### Exercise description
Look for the line containing "Big Tech Is" in the entries below, then print that line and all that follow it exactly.

Stored data entries:
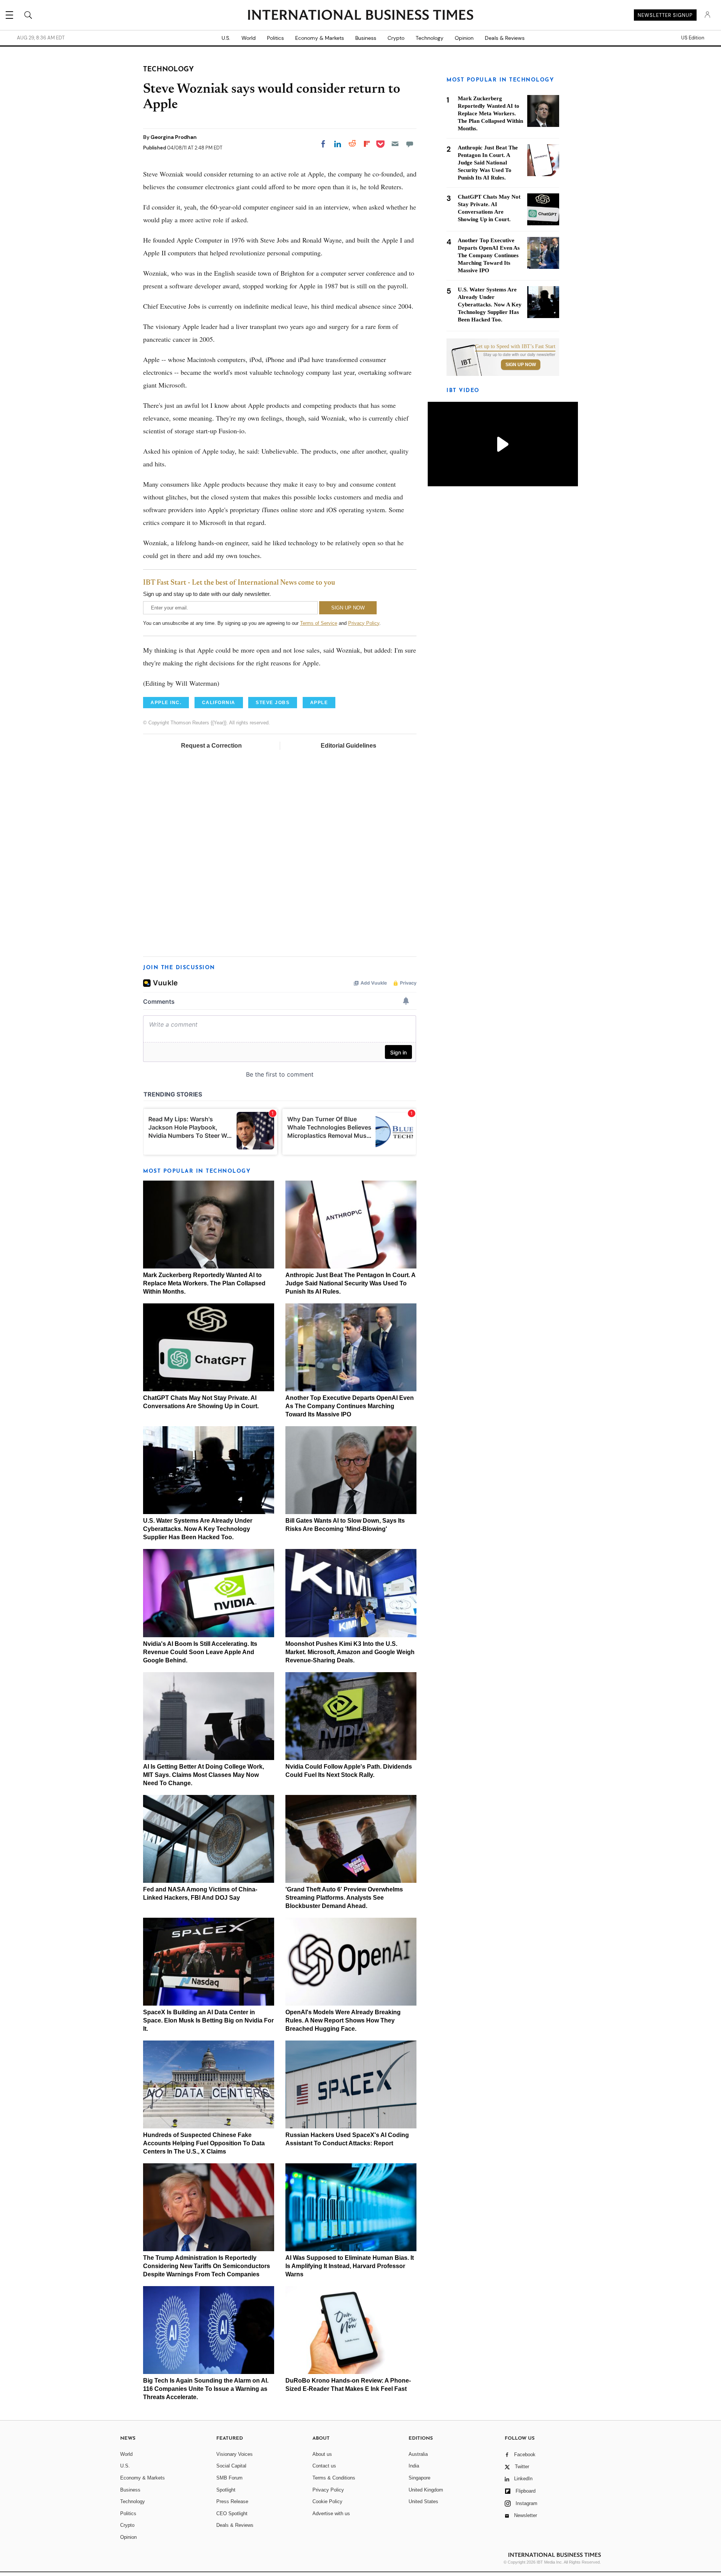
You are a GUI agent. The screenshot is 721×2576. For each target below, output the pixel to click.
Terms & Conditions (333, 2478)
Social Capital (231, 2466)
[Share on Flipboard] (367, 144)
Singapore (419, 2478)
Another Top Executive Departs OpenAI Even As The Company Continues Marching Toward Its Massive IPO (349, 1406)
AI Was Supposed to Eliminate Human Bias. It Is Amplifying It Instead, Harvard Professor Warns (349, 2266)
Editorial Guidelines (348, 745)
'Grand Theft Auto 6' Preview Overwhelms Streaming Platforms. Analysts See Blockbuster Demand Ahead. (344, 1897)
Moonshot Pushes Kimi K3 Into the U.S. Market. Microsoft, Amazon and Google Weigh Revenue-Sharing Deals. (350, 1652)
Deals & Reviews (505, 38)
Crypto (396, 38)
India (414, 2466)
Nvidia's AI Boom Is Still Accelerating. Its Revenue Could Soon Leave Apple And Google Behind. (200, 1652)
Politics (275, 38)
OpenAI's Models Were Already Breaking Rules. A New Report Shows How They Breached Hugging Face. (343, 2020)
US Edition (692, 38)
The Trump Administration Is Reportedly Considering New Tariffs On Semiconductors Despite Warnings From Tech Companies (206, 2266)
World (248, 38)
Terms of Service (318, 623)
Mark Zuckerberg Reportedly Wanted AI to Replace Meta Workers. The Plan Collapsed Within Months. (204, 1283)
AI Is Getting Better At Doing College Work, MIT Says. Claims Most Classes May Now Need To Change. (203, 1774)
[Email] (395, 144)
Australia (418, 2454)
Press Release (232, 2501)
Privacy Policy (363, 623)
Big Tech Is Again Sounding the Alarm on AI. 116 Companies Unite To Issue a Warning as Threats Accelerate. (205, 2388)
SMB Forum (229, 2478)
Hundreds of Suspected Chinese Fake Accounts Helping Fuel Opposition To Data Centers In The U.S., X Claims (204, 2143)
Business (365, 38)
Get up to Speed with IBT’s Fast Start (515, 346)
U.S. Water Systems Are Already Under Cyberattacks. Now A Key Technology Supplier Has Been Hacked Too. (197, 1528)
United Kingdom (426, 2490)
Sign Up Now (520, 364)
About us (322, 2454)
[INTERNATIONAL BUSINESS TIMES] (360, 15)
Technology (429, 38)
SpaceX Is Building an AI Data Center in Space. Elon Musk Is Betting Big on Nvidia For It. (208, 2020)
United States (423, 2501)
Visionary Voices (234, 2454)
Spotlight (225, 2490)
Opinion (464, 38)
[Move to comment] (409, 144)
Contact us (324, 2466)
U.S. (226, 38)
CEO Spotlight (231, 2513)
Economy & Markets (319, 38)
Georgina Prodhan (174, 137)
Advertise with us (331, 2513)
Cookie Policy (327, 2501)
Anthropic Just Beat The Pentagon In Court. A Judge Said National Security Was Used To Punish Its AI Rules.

### Response
Big Tech Is Again Sounding the Alarm on AI. 116 Companies Unite To Issue a Warning as Threats Accelerate. (205, 2388)
SMB Forum (229, 2478)
Hundreds of Suspected Chinese Fake Accounts Helping Fuel Opposition To Data Centers In The U.S., X Claims (204, 2143)
Business (365, 38)
Get up to Speed with IBT’s Fast Start (515, 346)
U.S. Water Systems Are Already Under Cyberattacks. Now A Key Technology Supplier Has Been Hacked Too. (197, 1528)
United Kingdom (426, 2490)
Sign Up Now (520, 364)
About us (322, 2454)
[INTERNATIONAL BUSINESS TIMES] (360, 15)
Technology (429, 38)
SpaceX Is Building an AI Data Center in Space. Elon Musk Is Betting Big on Nvidia For It. (208, 2020)
United States (423, 2501)
Visionary Voices (234, 2454)
Spotlight (225, 2490)
Opinion (464, 38)
[Move to comment] (409, 144)
Contact us (324, 2466)
U.S. (226, 38)
CEO Spotlight (231, 2513)
Economy & Markets (319, 38)
Georgina Prodhan (174, 137)
Advertise with us (331, 2513)
Cookie Policy (327, 2501)
Anthropic Just Beat The Pentagon In Court. A Judge Said National Security Was Used To Punish Its AI Rules.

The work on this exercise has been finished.